褐色の被害果は果皮に張りがなく、外観がひじょうに悪いです。

果実の糖度や食味など中身はなんら変わらないが、訳あり品でも消費者に敬遠され、加工柑でしか売れにくいです。

雨が少ない年などや、昨年に被害が見られた場合には必ず今年も被害果が出ますので

6月から7月にかけて薬剤防除しましょう。

尚、褐色果皮の被害果が見受けられたならば既に吸汁された後なので、被害果を摘果し次年度の被害軽減の為に薬剤防除しておきましょう。

尚、ダニ類に関しましては殺ダニ剤の使用は薬剤抵抗性がつきやすいので、薬剤容器に記載してある希釈倍数で使用する事と毎回使用薬剤を変更するようにしましょう。

ゴマダラカミキリ

5月後半からゴマダラカミキリ虫の成虫が確認されます。

ゴマダラカミキリの最盛期は6月から7月ですが、成虫の出現が見受けられれば速やかに捕殺し薬剤防除をしておきましょう。

ゴマダラカミキリの被害は成虫より樹に寄生した幼虫によるところの被害が深刻です。

寄生した幼虫の食害で、樹勢低下はおろか樹が枯れてしまう事も多いです。

株基や幹さらには枝などから寄生しますので、それらの部分からフラス(木屑の様な幼虫の糞)が見受けられれば、木屑の発生部付近をマイナスドライバーでほじくり、穴の様な所を探り当て、そこに先端部分をU字に曲げた細い張り金などを突っ込んで幼虫を釣り上げて捕殺しましょう。
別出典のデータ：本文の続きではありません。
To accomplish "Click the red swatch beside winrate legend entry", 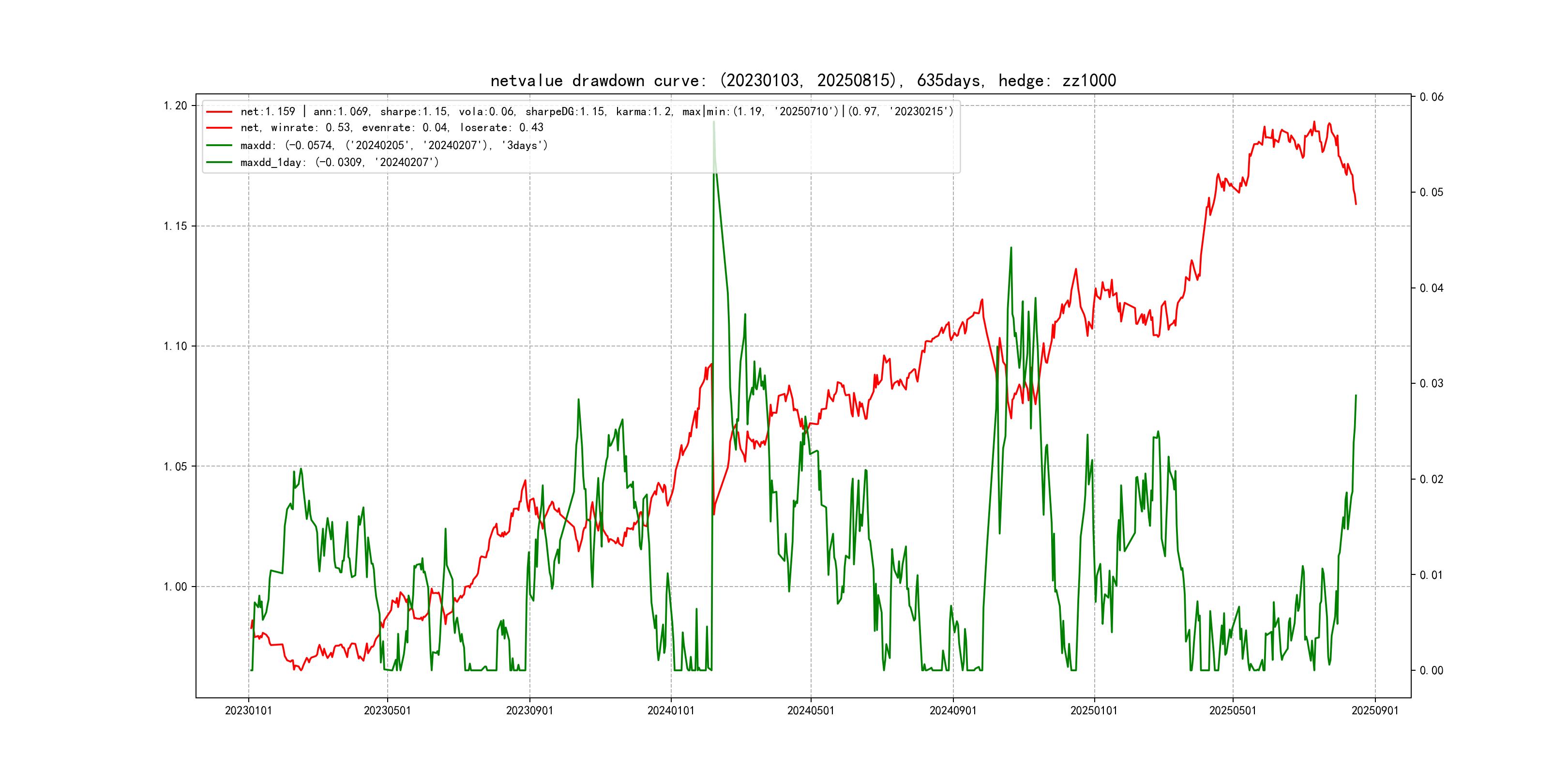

捕殺出来なかった場合は園芸用のクレゾールタイプのスプレー剤を注入しておきましょう。

黒点

柑橘を栽培するにあたっては、最も注意しなければいけない病気であり、主に枯れ枝を媒介して発生します。

罹患すると果皮に黒い点がつき、被害果は品質が低下し消費者から敬遠されます。

開花期から定期的な薬剤防除が必要ですが、薬剤によっては使用回数や残留農薬の収穫前日数に注意して防除して下さい。(マンゼブ水和剤やマンネブ水和剤だけではなく、銅水和剤も上手く活用しましょう。)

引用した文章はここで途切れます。